### CONSIGNE
D'après l'extrait choisi, en quel mois et quelle année Yusuf et d'Armandy prirent-ils Bône ? Répondez en quelques mots, s'il vous plaît.

### EXTRAIT CHOISI
-=-=-=-=-
Dans la province d'Oran, le Tunisien Achmet n'avait pu se maintenir : il évacua Oran à la fin d'avril 1831. Le sultan du Maroc en profita immédiatement. Avec l'aide de deux chefs des tribus Douairs et Srnela, qui, après avoir développé une savante propagande, lancèrent leurs cavaliers en avant, des représentants d'Abd er Rahman furent installés à Médéa (que les Français avaient dû abandonner) et à Miliana. Un Marocain, Bel Amri occupa Mascara. A Tlemcen, le premier gouverneur marocain avait échoué complètement. Mahi ed Din, appelé en médiateur, prit le titre de Khalifa du Sultan du Maroc, la garnison turque se maintenant toujours au Méchouar comme dans la citadelle de Mostaganem.

Il importait de mettre un terme à l'action du Maroc. Un bataillon de renfort débarqua à Oran le 17 août. Le mois suivant, un chef énergique, le général Pierre Boyer, fit rentrer dans leurs tribus les cavaliers Douairs et Smela. Une démonstration navale devant Tanger (novembre 1831), l'envoi d'une ambassade à Meknès (mars 1832) amenèrent Abd er Rahman à renoncer à ses prétentions. Ses représentants, y compris Mahi ed Din, abandonnèrent les pouvoirs qu'ils s'étaient arrogés. Par la suite, les Français occupèrent Arzeu et Mostaganem.

Dans les autres parties de l'Algérie, il n'y avait pas d'amélioration sensible. Sous Savary, et après un échec en 1831, Bône fut prise par Yusuf et d'Armandy en mars 1832, et Bougie en octobre 1833. Mais l'intérieur du pays était livré à une complète anarchie, les rivalités entre les tribus, entre les descendants des Marabouts et les chefs de guerre, entretenant le désordre.

Il restait encore en fonction un bey turc, Ahmed, à Constantine. En juillet 1830, Bourmont avait songé un moment à lui donner l'investiture de la France. Mais Ahmed pensait pouvoir s'assurer l'indépendance et restait maître de la plus grande partie de son beylik, où il croyait difficile, sinon impossible, une campagne des troupes françaises. Il songeait même à s'étendre vers l'ouest et jetait ses regards vers le Tittery.

C'est cependant encore dans la province d'Oran que les événements retenaient le plus l'attention. Les villes où nous tenions garnison étaient en fait bloquées. Mahi ed Din avait groupé autour de lui, cette fois en son nom,
      

et non pas comme Khalifa d'Abd er Rahman, tous ceux des indigènes qui voulaient lutter contre nous.
-=-=-=-=-
### ENTRÉES DU CORPUS
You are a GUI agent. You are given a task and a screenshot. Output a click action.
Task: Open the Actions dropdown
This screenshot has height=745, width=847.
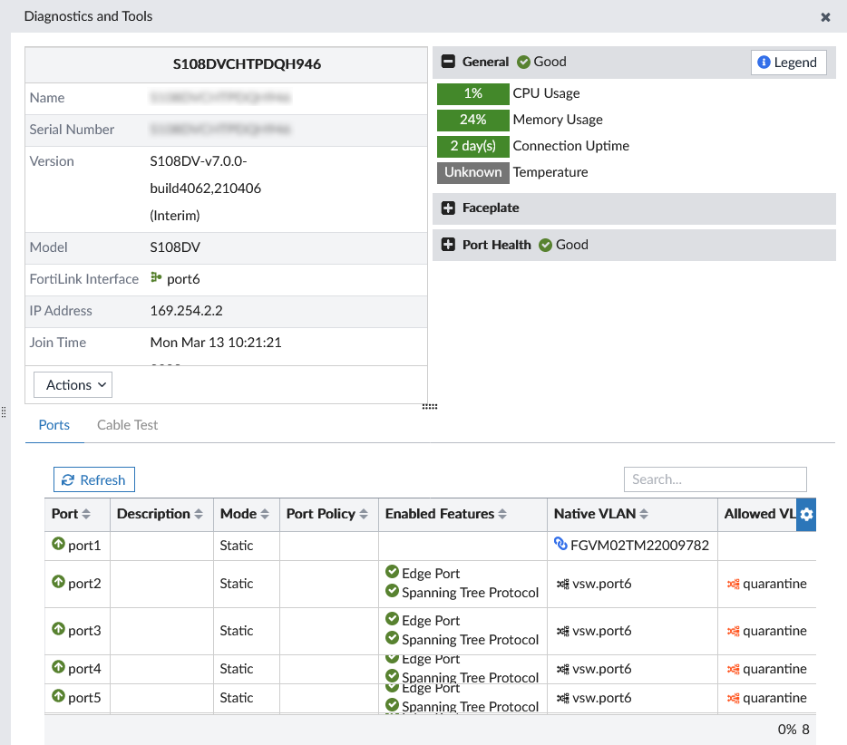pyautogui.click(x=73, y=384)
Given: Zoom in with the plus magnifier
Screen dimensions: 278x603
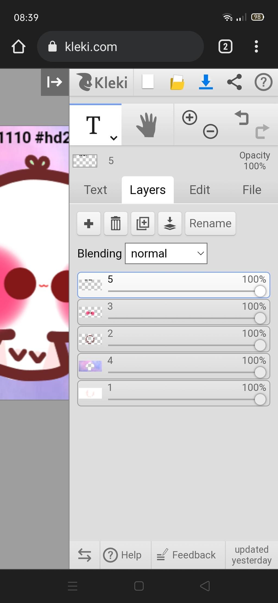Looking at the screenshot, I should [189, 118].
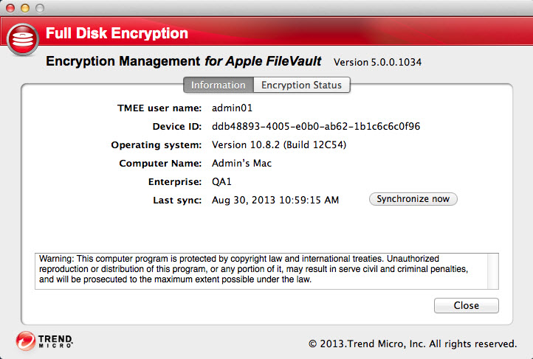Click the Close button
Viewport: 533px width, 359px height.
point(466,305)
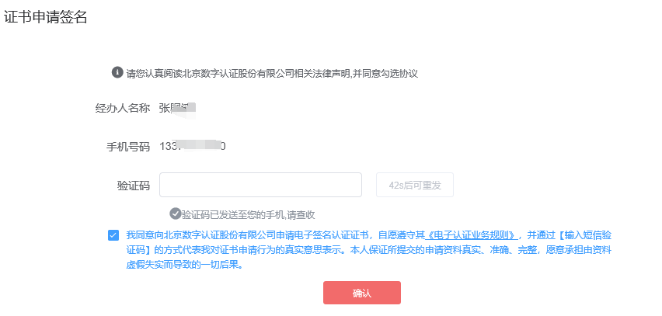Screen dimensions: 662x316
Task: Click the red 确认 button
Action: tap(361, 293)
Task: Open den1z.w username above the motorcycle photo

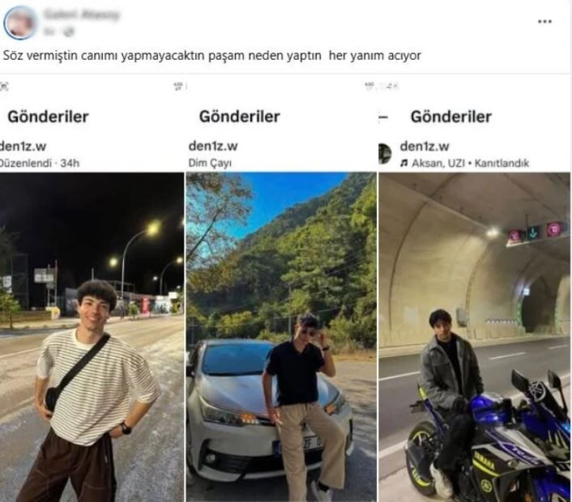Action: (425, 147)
-=-=-=-=-
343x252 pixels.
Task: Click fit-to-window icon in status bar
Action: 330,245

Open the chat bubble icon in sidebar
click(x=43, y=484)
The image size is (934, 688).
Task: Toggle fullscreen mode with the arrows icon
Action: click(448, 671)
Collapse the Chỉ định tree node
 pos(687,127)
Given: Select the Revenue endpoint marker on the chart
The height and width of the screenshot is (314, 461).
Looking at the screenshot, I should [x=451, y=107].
-=-=-=-=-
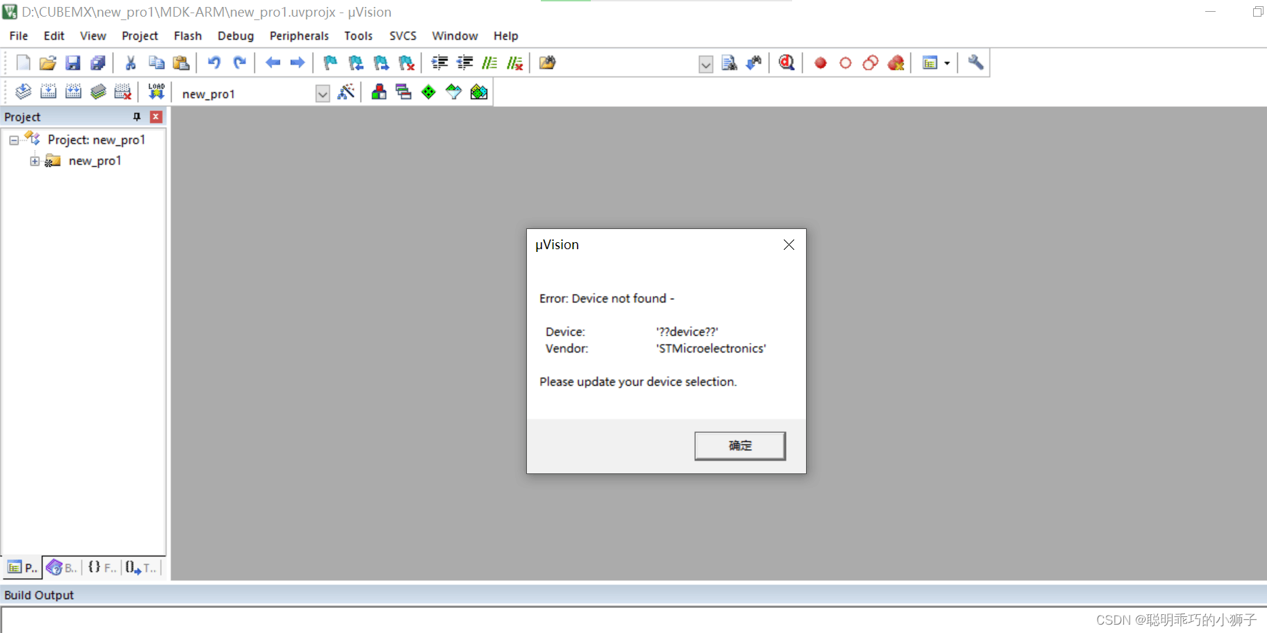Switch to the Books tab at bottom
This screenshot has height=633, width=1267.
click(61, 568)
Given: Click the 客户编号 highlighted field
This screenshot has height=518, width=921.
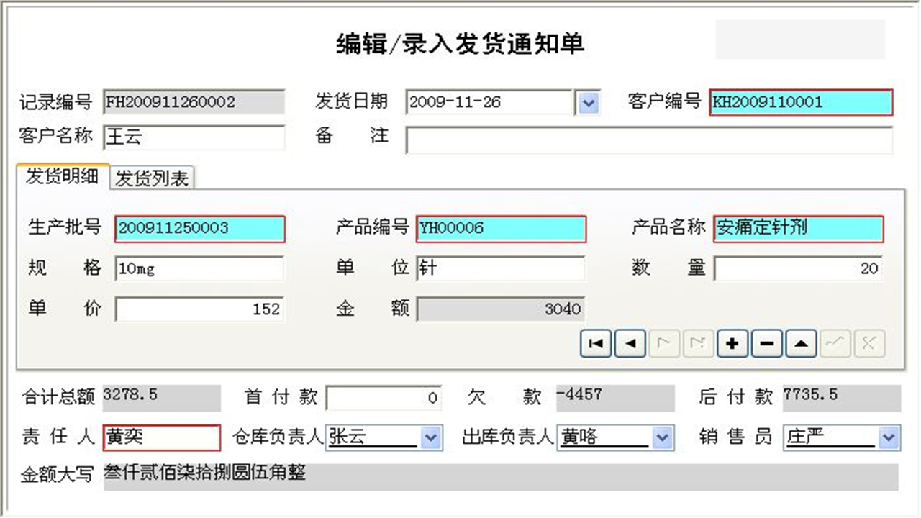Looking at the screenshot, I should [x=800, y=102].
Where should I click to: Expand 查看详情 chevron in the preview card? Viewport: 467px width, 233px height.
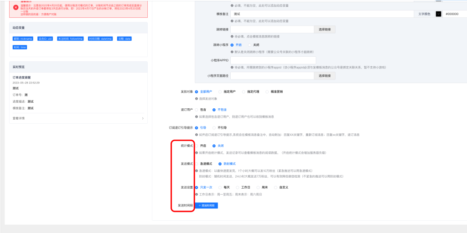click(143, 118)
-=-=-=-=-
### RÉSULTAT
En mars 1832.